To address this issue, process manufacturers should take a hybrid approach with their data architectures to harness the benefits of combined access to OT, IIoT and other data. This will enable them to:

• Make use of on-premises data, whether it is connected or disconnected from the internet.
• Stream selected data to the cloud to take advantage of advanced analytics and machine learning opportunities.
• Integrate artificial intelligence/machine learning into industrial processes.
• Leverage the skills of employees with process domain expertise.
• Use the cloud to lower data acquisition, storage, and access costs.

This stage between traditional manufacturing data infrastructure and cloud-native data is known as hybrid. A hybrid data architecture is not a rip-and-replace approach, but instead leverages the best of the cloud and the on-premises (or edge) data to provide a continuum of access.

In the hybrid model, on-premises or edge data is used for real-time decision-making where low latency is required. Cloud-native IIoT data is added for global reporting or compute-intensive tasks, like machine learning (Figure 1).
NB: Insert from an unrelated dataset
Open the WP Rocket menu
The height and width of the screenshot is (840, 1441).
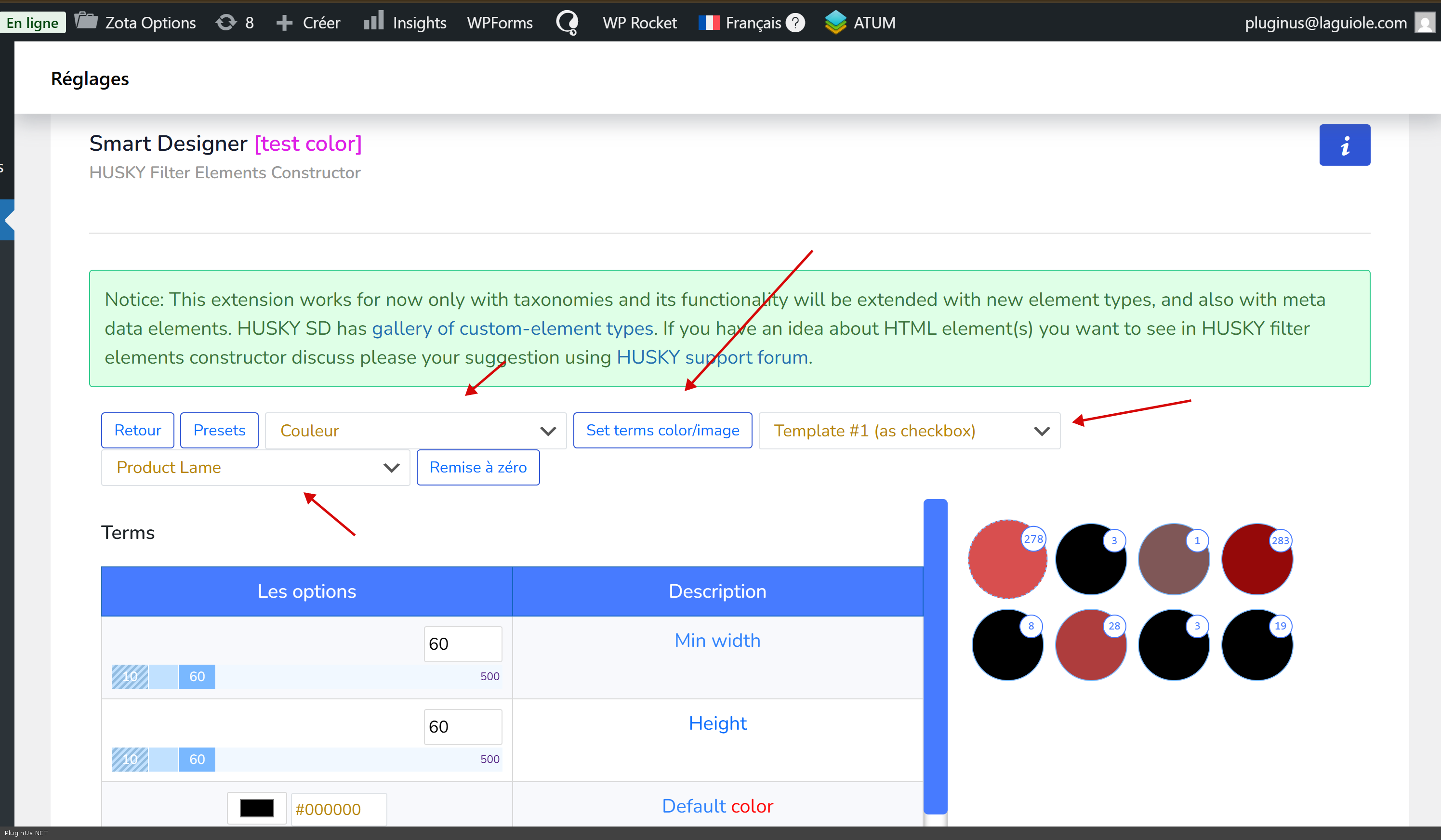click(x=639, y=22)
This hybrid approach is only possible when there is a data abstraction layer in place to access these various data sources (Figure 2).

Figure 2: Data abstraction solutions, such as Seeq Cortex, provide on-demand data access to one or many heterogenous data sources, whether on-premises and in the cloud, and whether located at remote sites or in centralised servers.

A significant advantage of data abstraction versus a data lake is that all data is indexed and accessed where it is today. The data is not copied or moved, making it less costly and complex to manage. With data abstraction in place, the next step is to add analytics applications to query and make use of the data for various departments and employees. Use cases such as predictive maintenance benefit significantly from this approach.

For example, historical process data and maintenance records often must be accessed to train and execute predictive machine learning models. The downstream results of the model then need to be shared in field service applications so maintenance teams can be dispatched to proactively address issues.

To get started, teams should begin with one or two high-impact operational challenges where historical data has already been collected and stored in a historian, and where new machine sensor data is available in a cloud database. The teams can then review the options for data abstraction solutions that don’t require the historian data to be moved to the cloud.

Evaluating the hybrid data architecture

When determining whether hybrid is the right approach to bring OT and IIoT data sources online, consider the following questions:

• Can both OT and IIoT data sources be accessed, queried, analysed at the same time, with reports and dashboards generated in near-real time?
• Is the on-premises OT data available to the Industry 4.0 team for use in machine learning, digital twin, or other applications?
• What is the cost and effort involved to implement and maintain the infrastructure?
• Does the infrastructure support the company’s current and future data architecture, which will inevitably change?

The goal of hybrid data architectures is to enable process manufacturers to receive more business benefit from their IIoT and cloud investments sooner. This can be accomplished by using IIoT, data abstraction, and advanced analytics to quickly traverse through the trough of disillusionment to eventually reach the plateau of productivity.